SD 1.5 Training Completely Broken + Unable to Use Old Kohya Commits

XT-404 commented 1 year ago

Hello,

I am posting a significant issue here:

1: Since the update to SDXL, all my Koyha_SS training for creating a checkpoint or Lora has been completely shattered. Before the major update with the implementation of SDXL, I could easily create Checkpoints or Loras with specific settings, based on extensive research carried out over several months. Now, no matter what values I insert, all my Checkpoints or Loras have a terrible appearance, completely distorted, whether it's after 1000 steps or 3000 steps.

To verify if the problem is related to my PC or if it originates from Kohya, I downloaded Easy Training Lora and performed my training there. Surprisingly, when using Easy Training Lora, I obtain perfect, clean Loras just like before, without faces resembling some kind of bizarre monster. However, when I use the exact same settings in Kohya, I get distorted faces. I asked a colleague who also performs Lora or checkpoint training to conduct a series of tests (over 2 days), and she also obtained distorted faces.

Problem 2: As a result, I decided to revert to an older version of Kohya SS, before the addition and implementation of SDXL. However, during the installation process, I encountered a strange issue. While the installation completed smoothly, upon launching the Kohya interface, the window opens but it's impossible to open any files that would allow us to retrieve the image source, the model checkpoint, or any other interface that lets us open a folder. It's as if the folder selection buttons are disabled.

I am reporting this significant issue, and I want to mention that I am not experiencing any other errors, except for the Triton message, indicating a missing Triton module, but I'm not sure what that means.
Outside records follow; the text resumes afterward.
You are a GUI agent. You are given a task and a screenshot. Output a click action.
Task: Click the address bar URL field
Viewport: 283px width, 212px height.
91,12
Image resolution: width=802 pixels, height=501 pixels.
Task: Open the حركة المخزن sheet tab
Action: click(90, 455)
Apart from this, the training runs without any anomalies or CUDA/Python errors.

Also, no errors appear or are indicated when installing an older version that doesn't work on the interface.

Thank you in advance for addressing this matter.

Best regards, Augus Wrath

AIrtistry commented 1 year ago

Yes kohya_ss is completely broken for me also since V21.8.2, I used the same settings who gave me good results before 21.8.2 but now impossible to have decent results even with multiples modifications :(

67372a commented 1 year ago

One thing to check would be your version of bits and bytes. From my experience with AdamW8bit on Windows, and even on WSL 2 Ubuntu (but will have to look at more to be sure), newer versions of bits and bytes (required for full bf16) causes it to rapidly scale the weights up, quickly frying the model. This would manifest as high average key weights and a large number of keys being scaled if using scale weight norms, and with loss increasing quickly, eventually to near 1 / NaN, without scaling weight norms.

Any version after 0.35.0 manifests this particular issue for my setups, but it may not be the cause of the original reported issue, just something to check.

67372a commented 1 year ago

I did note that on Windows with the latest version of this UI (21.8.5), at some point for some reason, it looks to be installing a newer version than 0.35.0, possibly mixing multiple versions, grabbing a known working 0.35.0 version (that has the Windows DLLs), then deleting and replacing the existing version, regardless of what it says, works.

This issue occurs even with a completely fresh install of the UI, so there would seem to be some issue in the dependency install process.

Edit: Figured it out, assumed the setup option to install bitsandbytes-windows was just setting it up as normal, but this actually installs a newer version of bits and bytes, and newer versions seem to cause problems with my setup, and seem to typically causes problems for others as well.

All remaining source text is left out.